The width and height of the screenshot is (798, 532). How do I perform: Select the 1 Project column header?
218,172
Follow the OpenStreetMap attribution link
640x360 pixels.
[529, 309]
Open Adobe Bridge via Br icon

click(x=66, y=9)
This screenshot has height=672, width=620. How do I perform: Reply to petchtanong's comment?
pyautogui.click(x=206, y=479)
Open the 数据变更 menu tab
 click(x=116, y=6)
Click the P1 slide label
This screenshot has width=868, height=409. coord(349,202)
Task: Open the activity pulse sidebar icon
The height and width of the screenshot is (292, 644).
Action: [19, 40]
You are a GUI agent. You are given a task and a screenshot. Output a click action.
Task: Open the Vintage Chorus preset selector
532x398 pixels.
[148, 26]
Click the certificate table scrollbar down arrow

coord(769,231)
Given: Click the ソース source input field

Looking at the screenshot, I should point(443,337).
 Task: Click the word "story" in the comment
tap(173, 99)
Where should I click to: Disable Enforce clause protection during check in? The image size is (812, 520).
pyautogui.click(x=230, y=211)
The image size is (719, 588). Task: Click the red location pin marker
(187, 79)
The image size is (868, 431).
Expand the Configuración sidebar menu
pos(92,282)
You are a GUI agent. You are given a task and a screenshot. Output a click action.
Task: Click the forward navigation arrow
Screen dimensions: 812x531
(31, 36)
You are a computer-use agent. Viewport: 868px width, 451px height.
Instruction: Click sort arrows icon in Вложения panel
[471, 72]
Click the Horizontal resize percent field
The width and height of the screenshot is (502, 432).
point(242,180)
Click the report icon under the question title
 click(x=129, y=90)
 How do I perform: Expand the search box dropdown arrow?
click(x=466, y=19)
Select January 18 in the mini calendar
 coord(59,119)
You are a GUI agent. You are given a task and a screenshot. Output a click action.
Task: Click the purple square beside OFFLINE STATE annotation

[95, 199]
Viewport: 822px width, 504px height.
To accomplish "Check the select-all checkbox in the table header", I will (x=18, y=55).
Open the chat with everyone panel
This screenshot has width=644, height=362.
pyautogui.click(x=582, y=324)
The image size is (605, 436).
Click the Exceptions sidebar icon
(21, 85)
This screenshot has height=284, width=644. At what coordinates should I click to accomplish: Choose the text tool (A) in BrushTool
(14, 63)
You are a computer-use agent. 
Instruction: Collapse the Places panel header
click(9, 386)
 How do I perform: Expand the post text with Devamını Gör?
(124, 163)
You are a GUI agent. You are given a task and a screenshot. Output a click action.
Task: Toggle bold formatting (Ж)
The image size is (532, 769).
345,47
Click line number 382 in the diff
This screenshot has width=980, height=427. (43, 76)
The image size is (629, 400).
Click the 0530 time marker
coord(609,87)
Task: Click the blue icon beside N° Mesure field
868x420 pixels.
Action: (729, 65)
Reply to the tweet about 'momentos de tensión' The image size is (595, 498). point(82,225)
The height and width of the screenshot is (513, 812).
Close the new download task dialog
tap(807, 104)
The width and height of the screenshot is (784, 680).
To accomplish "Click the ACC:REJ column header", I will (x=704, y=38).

### What the task asks
The entire listing is to be repeated exactly.

### Result of the exercise
The width and height of the screenshot is (798, 532). How do I perform: Select the 1 Project column header?
218,172
Follow the OpenStreetMap attribution link
640x360 pixels.
[529, 309]
Open Adobe Bridge via Br icon

click(x=66, y=9)
This screenshot has height=672, width=620. How do I perform: Reply to petchtanong's comment?
pyautogui.click(x=206, y=479)
Open the 数据变更 menu tab
 click(x=116, y=6)
Click the P1 slide label
This screenshot has width=868, height=409. coord(349,202)
Task: Open the activity pulse sidebar icon
The height and width of the screenshot is (292, 644).
Action: [19, 40]
You are a GUI agent. You are given a task and a screenshot. Output a click action.
Task: Open the Vintage Chorus preset selector
532x398 pixels.
[148, 26]
Click the certificate table scrollbar down arrow

coord(769,231)
Given: Click the ソース source input field

Looking at the screenshot, I should point(443,337).
 Task: Click the word "story" in the comment
tap(173, 99)
Where should I click to: Disable Enforce clause protection during check in? The image size is (812, 520).
pyautogui.click(x=230, y=211)
The image size is (719, 588). Task: Click the red location pin marker
(187, 79)
The image size is (868, 431).
Expand the Configuración sidebar menu
pos(92,282)
You are a GUI agent. You are given a task and a screenshot. Output a click action.
Task: Click the forward navigation arrow
Screen dimensions: 812x531
(31, 36)
You are a computer-use agent. Viewport: 868px width, 451px height.
Instruction: Click sort arrows icon in Вложения panel
[471, 72]
Click the Horizontal resize percent field
The width and height of the screenshot is (502, 432).
point(242,180)
Click the report icon under the question title
 click(x=129, y=90)
 How do I perform: Expand the search box dropdown arrow?
click(x=466, y=19)
Select January 18 in the mini calendar
 coord(59,119)
You are a GUI agent. You are given a task and a screenshot. Output a click action.
Task: Click the purple square beside OFFLINE STATE annotation

[95, 199]
Viewport: 822px width, 504px height.
To accomplish "Check the select-all checkbox in the table header", I will (x=18, y=55).
Open the chat with everyone panel
This screenshot has width=644, height=362.
pyautogui.click(x=582, y=324)
The image size is (605, 436).
Click the Exceptions sidebar icon
(21, 85)
This screenshot has height=284, width=644. At what coordinates should I click to accomplish: Choose the text tool (A) in BrushTool
(14, 63)
You are a computer-use agent. 
Instruction: Collapse the Places panel header
click(9, 386)
 How do I perform: Expand the post text with Devamını Gör?
(124, 163)
You are a GUI agent. You are given a task and a screenshot. Output a click action.
Task: Toggle bold formatting (Ж)
The image size is (532, 769).
345,47
Click line number 382 in the diff
This screenshot has width=980, height=427. (43, 76)
The image size is (629, 400).
Click the 0530 time marker
coord(609,87)
Task: Click the blue icon beside N° Mesure field
868x420 pixels.
Action: (729, 65)
Reply to the tweet about 'momentos de tensión' The image size is (595, 498). point(82,225)
The height and width of the screenshot is (513, 812).
Close the new download task dialog
tap(807, 104)
The width and height of the screenshot is (784, 680).
To accomplish "Click the ACC:REJ column header", I will (x=704, y=38).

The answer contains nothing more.